下图可以看到每个reader之间的关系,其中BLP依赖于其他三个reader,而另外三个reader之间是完全独立的,不能超过receiver的水位。
关于为什么要实现这个disruptor,Martin Fowler解释得非常清楚,我也是第一次明白 "mechnical sympathy"的含义:赛车手有对自己的赛车有某种直觉,知道怎么才能充分发挥出赛车的性能。对于机器也是如此,只有懂得和摸清楚了机器的脾气,才能充分发挥出机器的性能。
最开始的时候,LMAX也使用了actor model. actor model本身执行性能是非常不错的,但是在通信方面需要通过queue进行message passing, 而queue对cache影响非常大:因为queue不是无锁的所以需要lock, 不可避免地会出现线程的切换,而线程切换对cache损害很大。所以最好的方式是,不要因为queue出现任何线程切换,然后所有的reader/actor都可以使用lock-free的方式不断地从里面读取数据。如果每个reader/actor使用一个线程,并且期间不被切换出去的话,那么cache就能做的非常好。
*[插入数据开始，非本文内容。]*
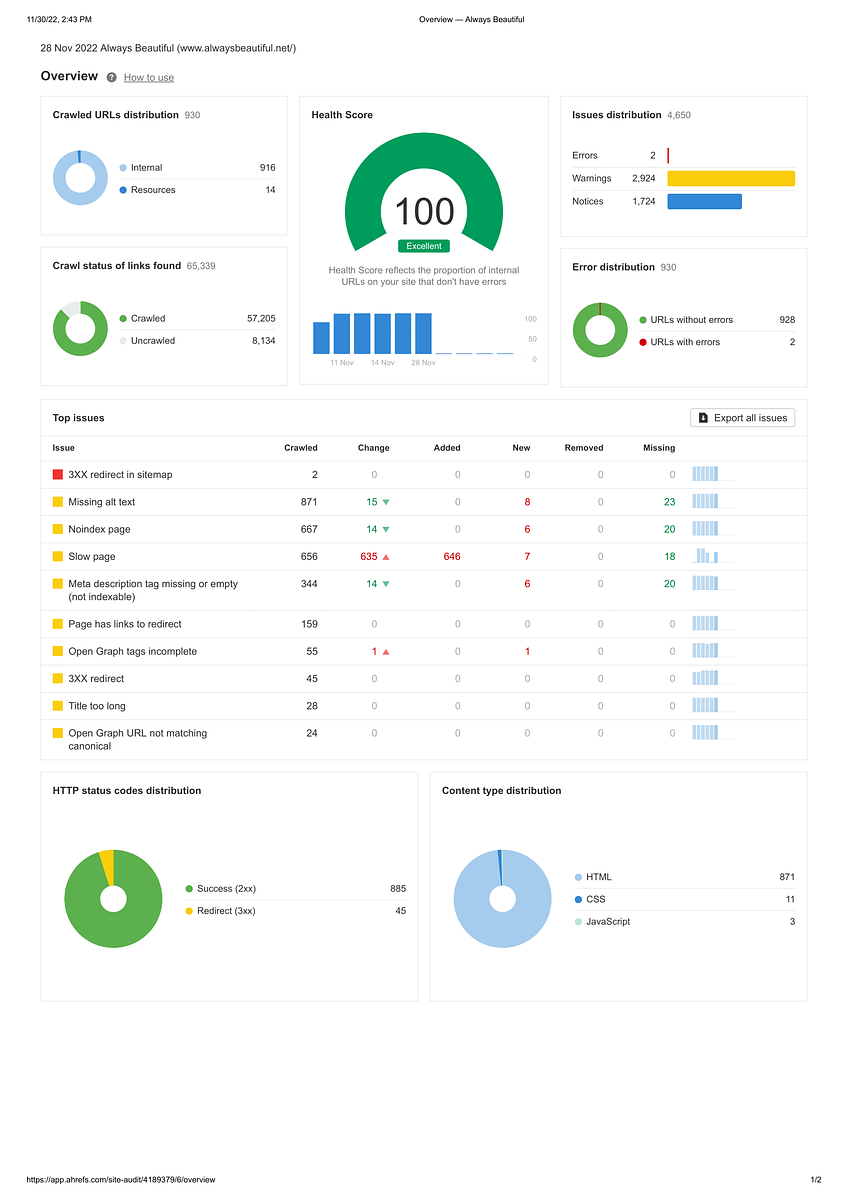848x1200 pixels.
Task: Click the help question mark icon beside Overview
Action: 111,77
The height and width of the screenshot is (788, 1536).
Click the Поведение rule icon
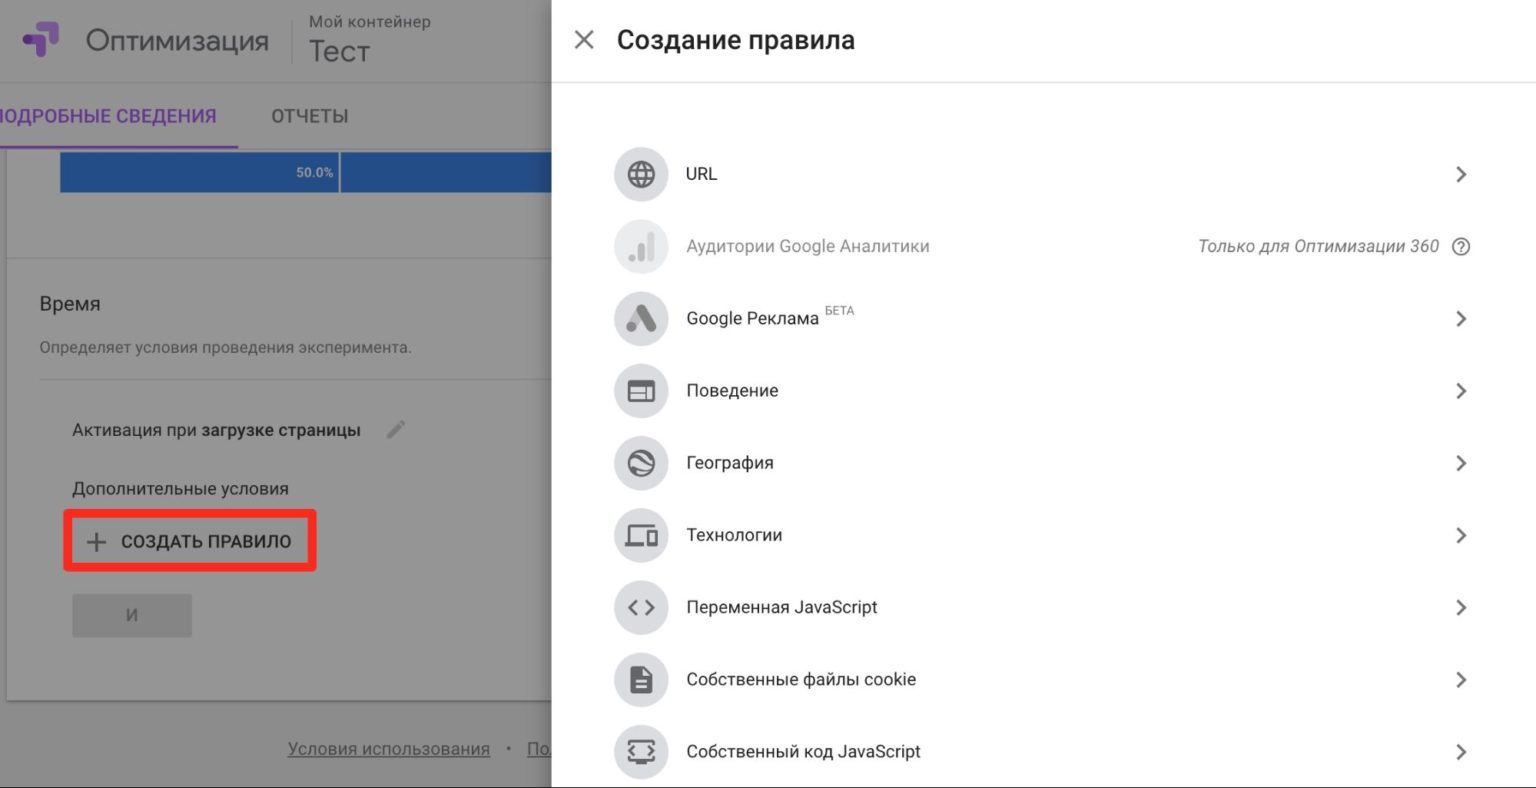[641, 390]
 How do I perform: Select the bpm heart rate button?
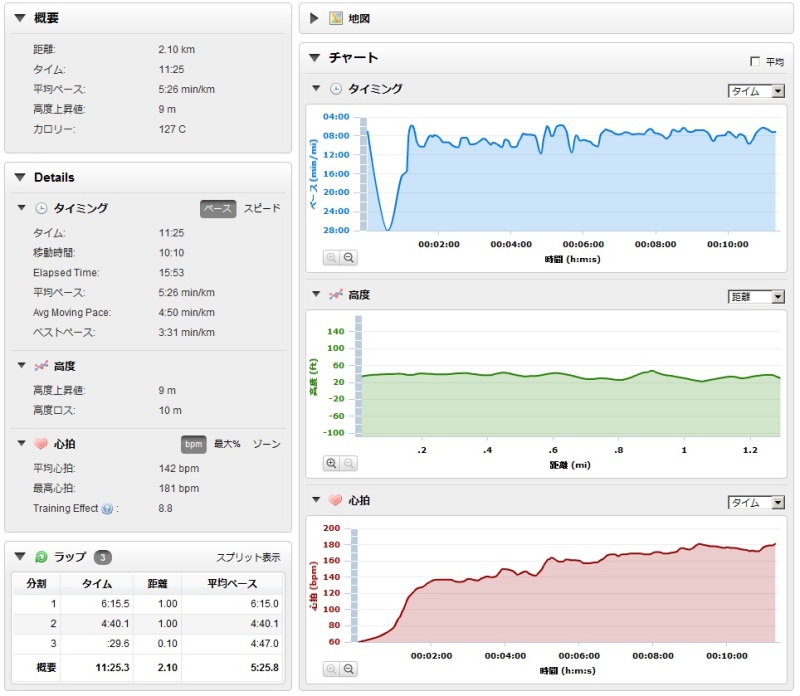193,444

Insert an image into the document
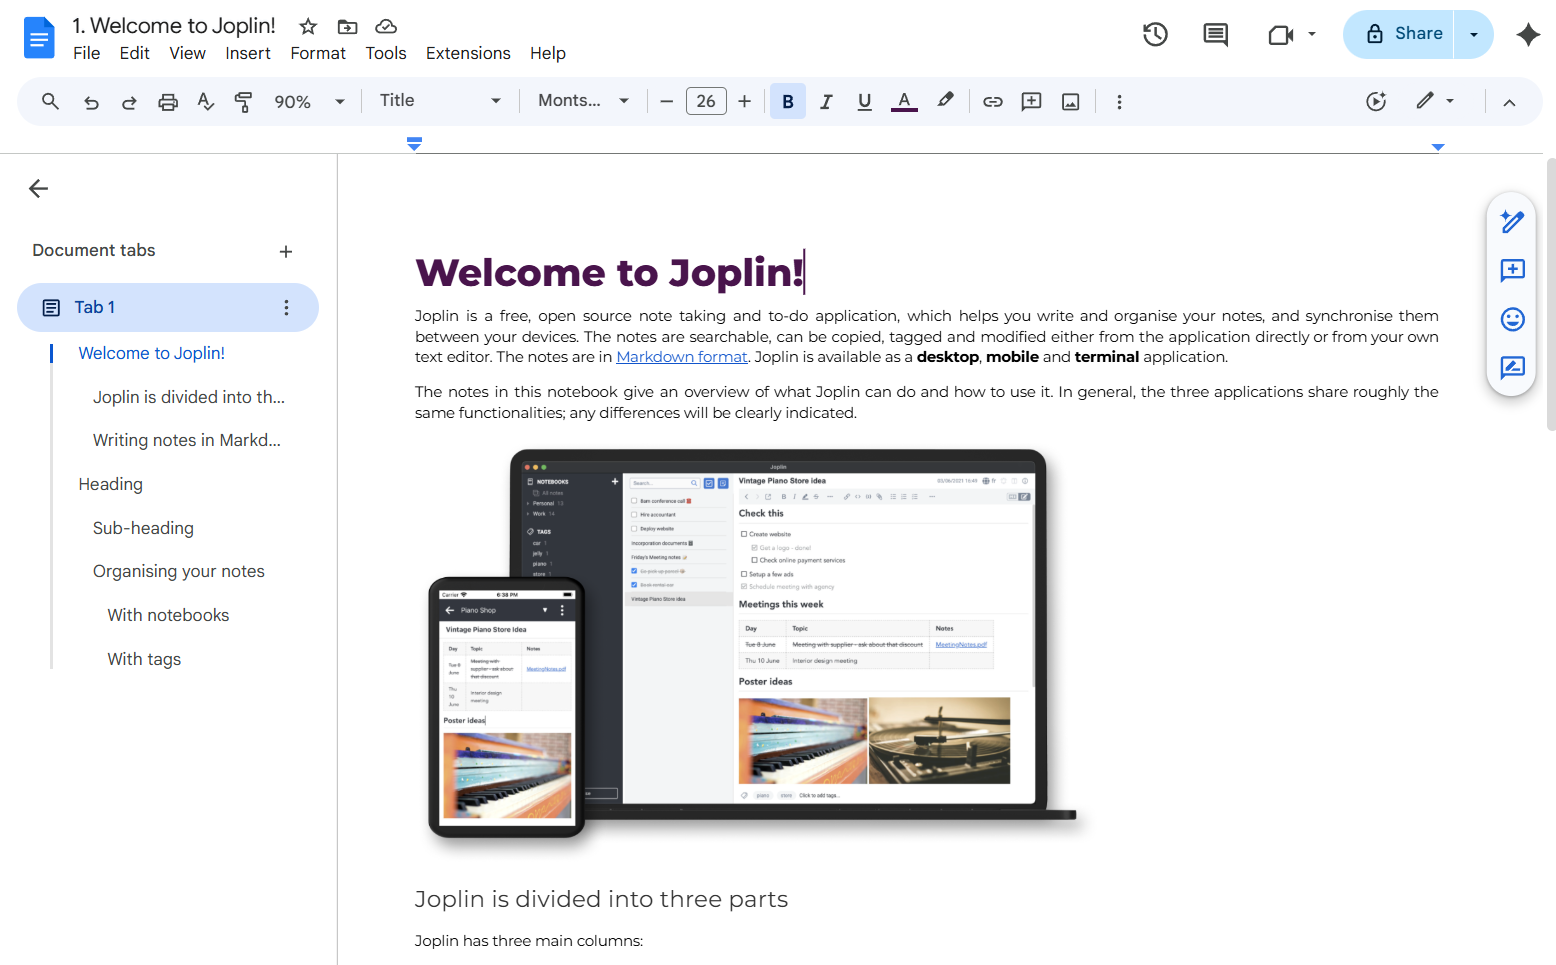click(x=1070, y=101)
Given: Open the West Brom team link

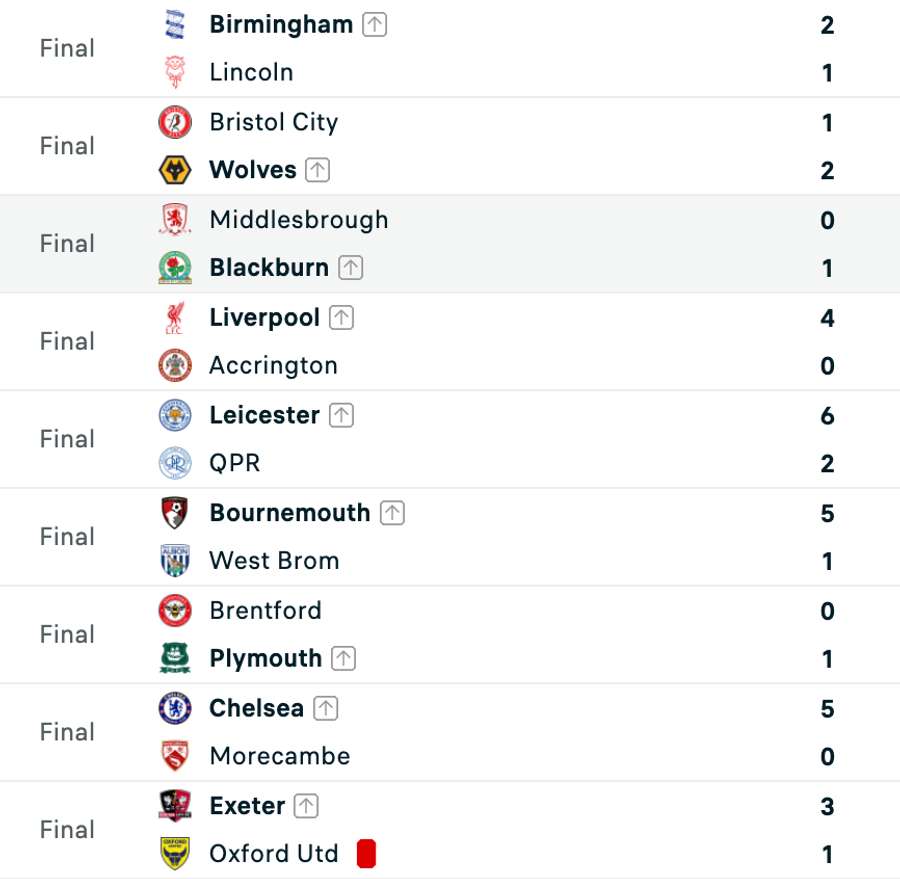Looking at the screenshot, I should [274, 561].
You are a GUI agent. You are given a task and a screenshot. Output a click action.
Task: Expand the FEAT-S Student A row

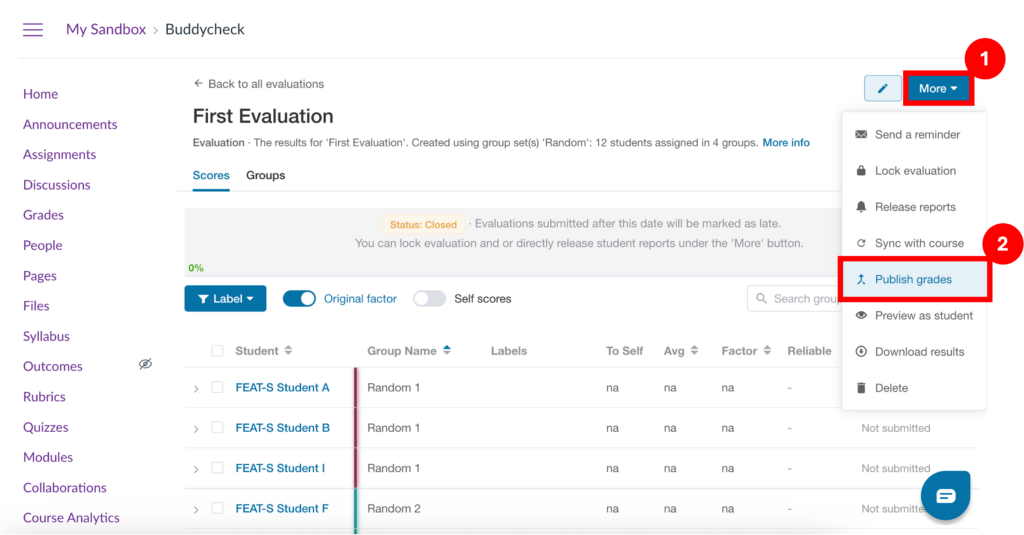tap(196, 388)
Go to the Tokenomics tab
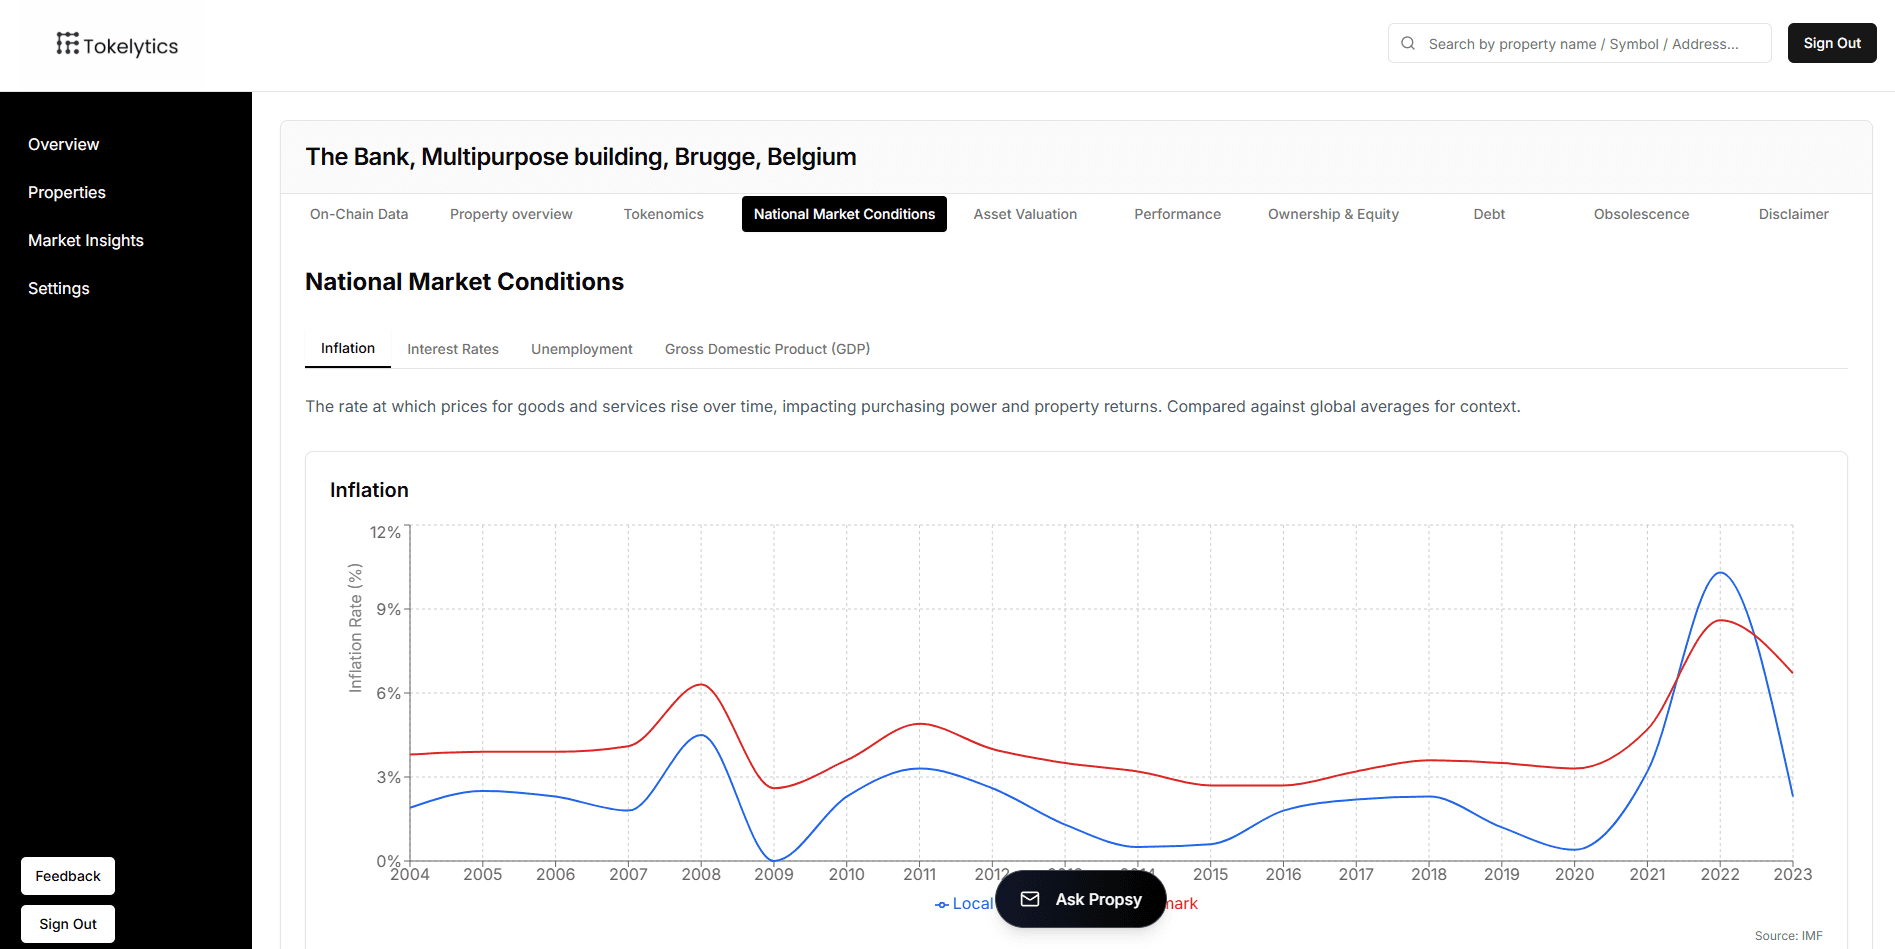This screenshot has height=949, width=1895. click(663, 214)
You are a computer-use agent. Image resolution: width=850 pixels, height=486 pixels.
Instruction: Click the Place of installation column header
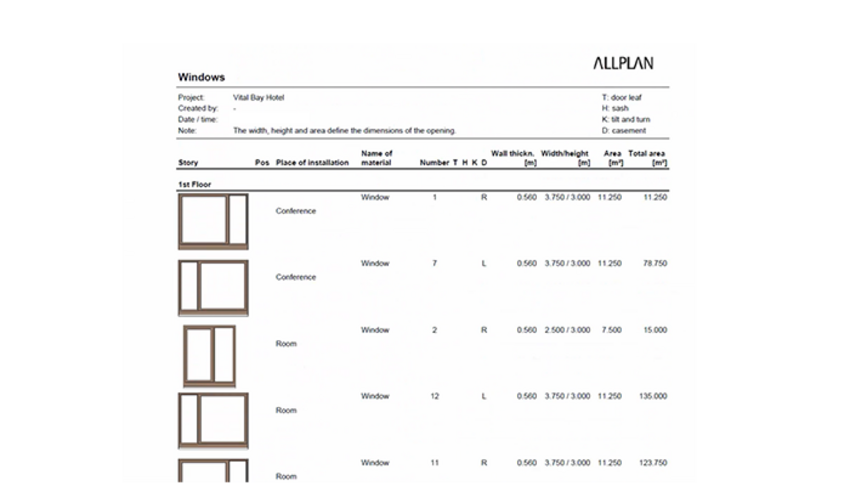[x=312, y=163]
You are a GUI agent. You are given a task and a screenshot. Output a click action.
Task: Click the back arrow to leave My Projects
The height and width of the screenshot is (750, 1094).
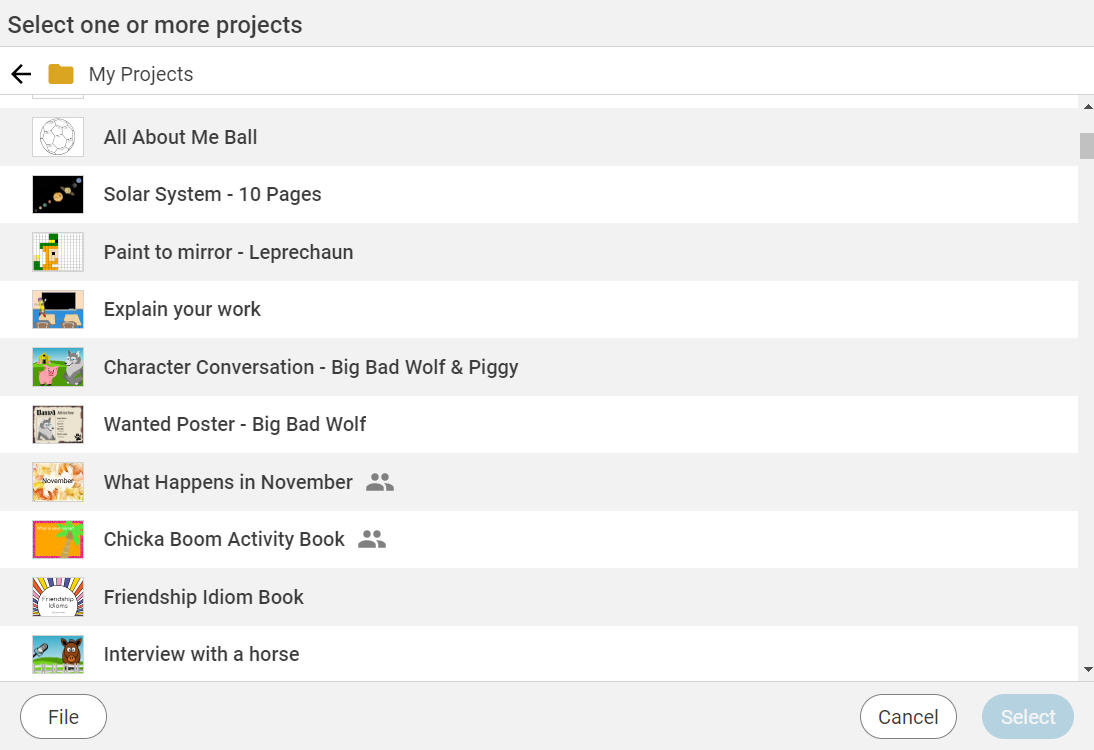(x=20, y=73)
> When pushing performance like this, it starts to become important to take account of the way modern hardware is constructed. The phrase Martin Thompson likes to use is "mechanical sympathy". The term comes from race car driving and it reflects the driver having an innate feel for the car, so they are able to feel how to get the best out of it. Many programmers, and I confess I fall into this camp, don't have much mechanical sympathy for how programming interacts with hardware. What's worse is that many programmers think they have mechanical sympathy, but it's built on notions of how hardware used to work that are now many years out of date.
> One of the dominant factors with modern CPUs that affects latency, is how the CPU interacts with memory. These days going to main memory is a very slow operation in CPU-terms. CPUs have multiple levels of cache, each of which of is significantly faster. So to increase speed you want to get your code and data in those caches.
> At one level, the actor model helps here. You can think of an actor as its own object that clusters code and data, which is a natural unit for caching. But actors need to communicate, which they do through queues - and the LMAX team observed that it's the queues that interfere with caching.
> The explanation runs like this: in order to put some data on a queue, you need to write to that queue. Similarly, to take data off the queue, you need to write to the queue to perform the removal. This is write contention - more than one client may need to write to the same data structure. To deal with the write contention a queue often uses locks. But if a lock is used, that can cause a context switch to the kernel. When this happens the processor involved is likely to lose the data in its caches.
https://www.infoq.com/presentations/LMAX/
另外一个QCon视频上作者也分享了不少好东西(2010年的视频)
关于Mechnical Sympathy,了解当下硬件发展趋势是非常有必要的,CPU和内存就不必说了,网络上万兆网卡非常普遍,局域网上local hop大约在10micros. SSD也非常普及,并且使用PCIe和CPU进行连接
普遍的CPU架构是这样的,socket之间使用QPI进行通信,基本都是NUMA架构
关于用户态锁和内核态锁之间的差别,给了一个非常形象的比喻:使用内核态锁就好像使用红绿灯,每辆汽车在穿越红绿灯的时候可能需要停下来,等待绿灯重新启动,至于什么时候启动时间也不好判断;而使用用户态锁就好像在一个转盘上行驶,大部分时候运转良好,但是如果出现拥塞的话也会造成忙等。